The reason for his optimism? Culture. Anderson knows he and his executive team must formalize the unique Five Below culture so it effectively scales as the company adds stores, managers, and team members.

Success at Wal-Mart

Anderson experienced the benefits of a formalized culture while running a seven-state region for Wal-Mart in 2009-10. With 300 stores and over 85,000 associates, shifting the culture was a huge undertaking. Walmart measures performance metrics very effectively but, like many organizations, didn’t formalize values or behaviors. Anderson saw an opportunity to build cooperation, teamwork, and citizenship by focusing on values.

“You can’t leave your team culture to chance. Culture and values are too important to the business,” Joel said.

Joel and his regional leaders at Wal-Mart formed a steering committee that, with help from a consultant, crafted an organizational constitution which included a present-day servant purpose, values and behaviors, strategies, and goals. By defining desired values in measurable, observable, and behavioral terms, the team specified how all leaders and associates are expected to treat each other and customers, every day, in every interaction.

Joel said, “I believe people with passion drive performance. We had to remove employee frustrations and ensure all employees were treated with trust, respect, and dignity. We had to make values as important as results.”

He added, “Formalizing valued behaviors helped everyone know what was expected. Then we measured how well our leaders were modeling our valued behaviors every six months so people knew we were serious about it.”

The impact of the culture shift was significant. Within 12 months of the values initiative — and In the middle of a global recession — Anderson’s retail division saw 40% growth in employee engagement, 40% growth in customer service, and 35% gains in results and profits.

Bringing change to Five Below

In his new role, Anderson brought the culture process to Five Below. The same consultant worked with Bill Clark, senior vice president of human resources, and the Five Below culture committee to formalize their unique values and behaviors. With feedback from store associates and support staff, the committee identified five values, plus specific observable, measurable behaviors for each value.

Clark explained, “Maintaining a family-oriented, entrepreneurial culture when you’re growing so quickly isn’t easy. By getting to the core of our unique culture with these defined values and behaviors, new leaders and employees really ‘get’ what we’re all about.”

Five Below founders David Schlesinger and Tom Vellios believe the committee “really captured the heart and soul of Five Below.” These values have been part of the Five Below story from the beginning. They were known by long-time employees, but new employees didn’t understand the legacy. By formalizing these values and adding tangible behaviors, everyone knows what a great team member acts like and sounds like.

With permission from Five Below

Joel and his senior leadership team members formally announced the values and behaviors at the company’s annual meeting last October. Leaders and employees have embraced them and are living them daily in their stores, in their distribution centers, and at the Philadelphia corporate offices.

Five Below associates recently completed the first values survey, which allows employees to rate their bosses on how well those leaders demonstrate Five Below’s values and behaviors. More than 70 percent of the targeted audience completed the survey. Functional teams are reviewing the data to outline successes, action plans, and follow up items.

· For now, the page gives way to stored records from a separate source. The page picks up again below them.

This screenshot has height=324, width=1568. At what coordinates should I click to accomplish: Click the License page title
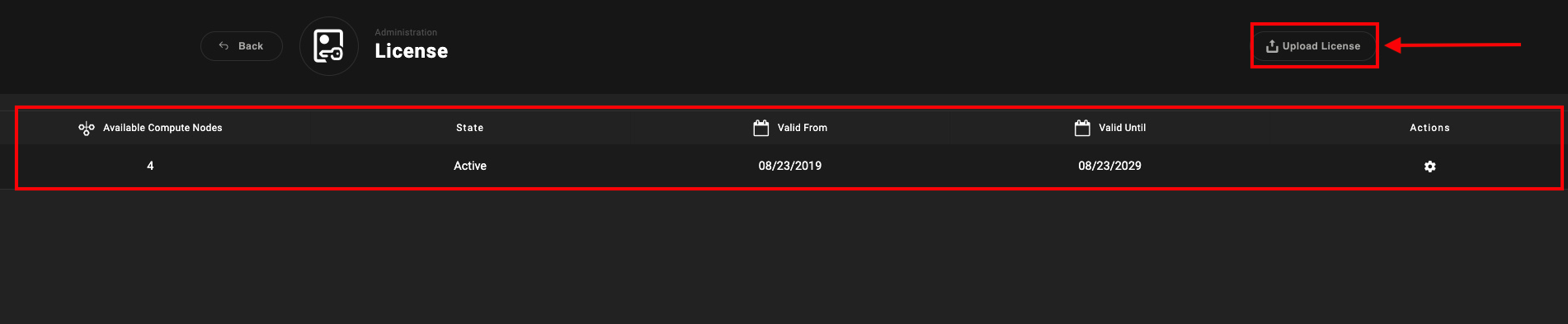pyautogui.click(x=412, y=51)
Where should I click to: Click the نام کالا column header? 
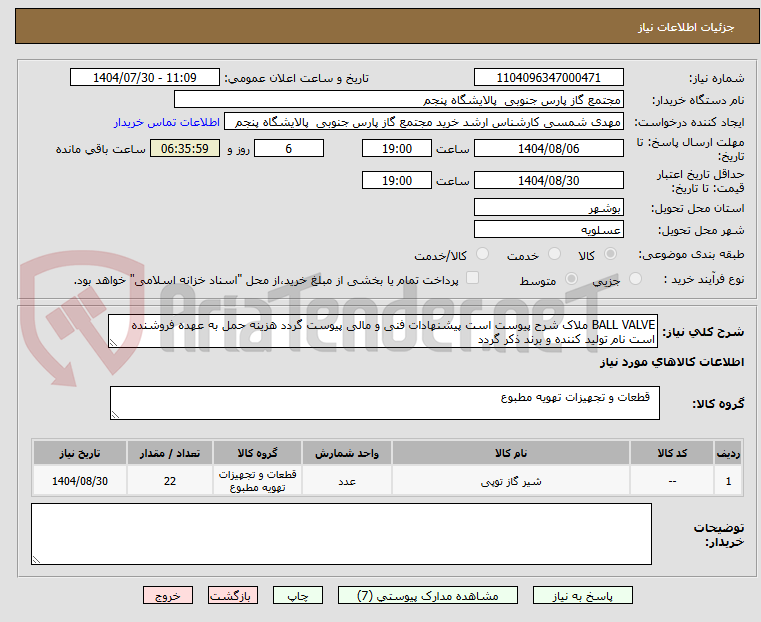point(511,453)
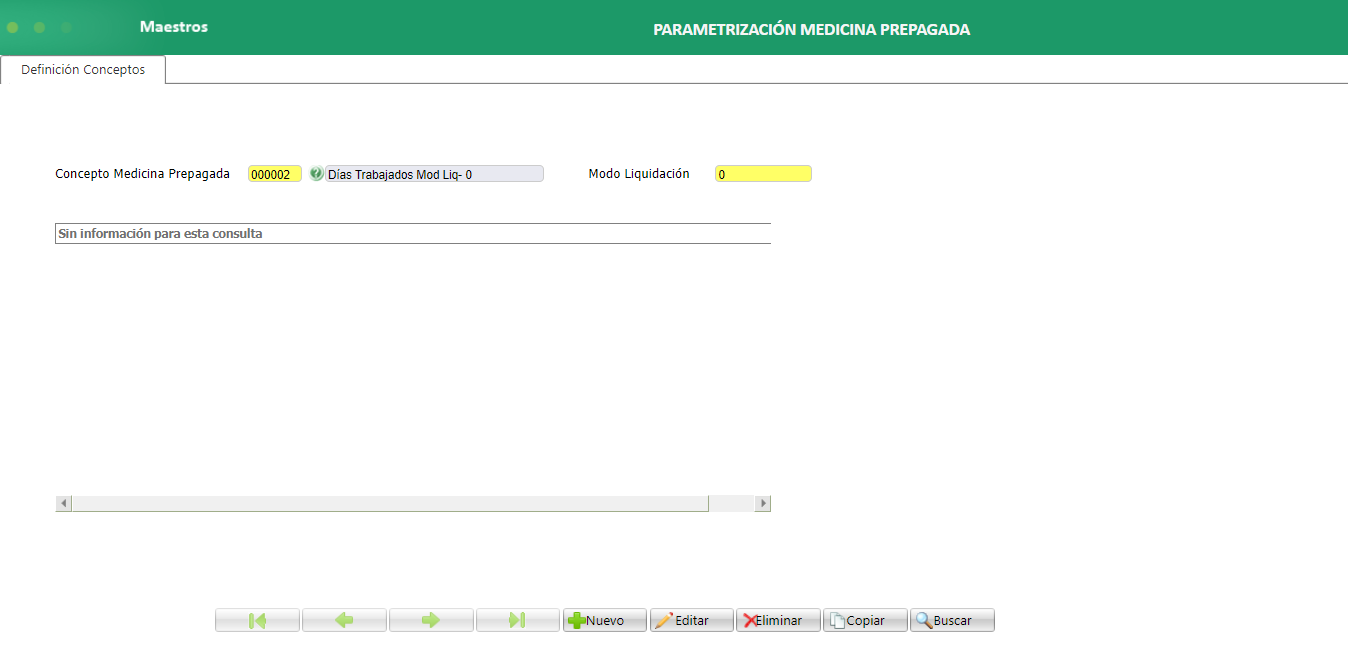Advance to next record using the right arrow
Image resolution: width=1348 pixels, height=657 pixels.
click(x=430, y=620)
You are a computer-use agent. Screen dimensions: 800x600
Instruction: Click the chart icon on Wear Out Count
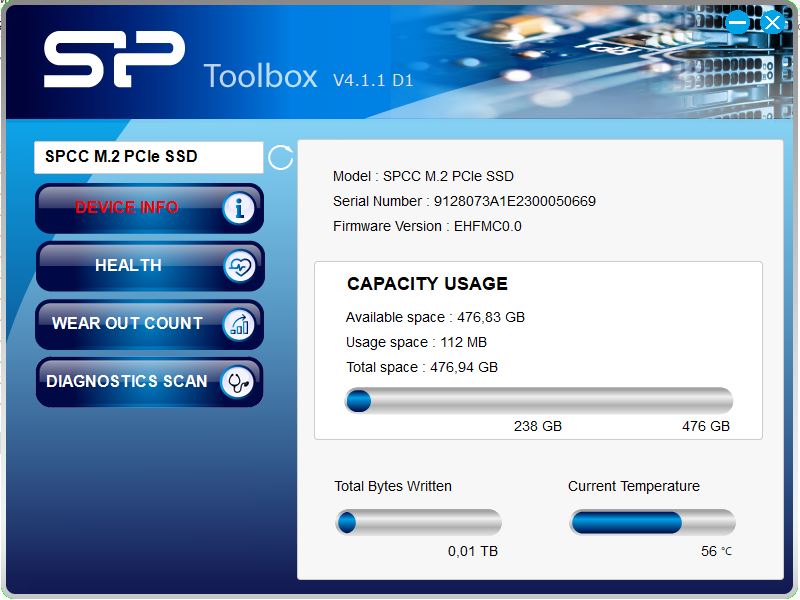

Anderson says, “The only way we can maintain our unique, customer-driven culture is to define it, model it, and measure it as we grow.”

Don’t leave your team or department or company culture to chance. The proven path to a purposeful, positive, productive culture is to be specific about both performance and values then hold everyone accountable for both, every day.

How well defined are your company’s values? Are they observable, tangible, and measurable — as much so as performance metrics?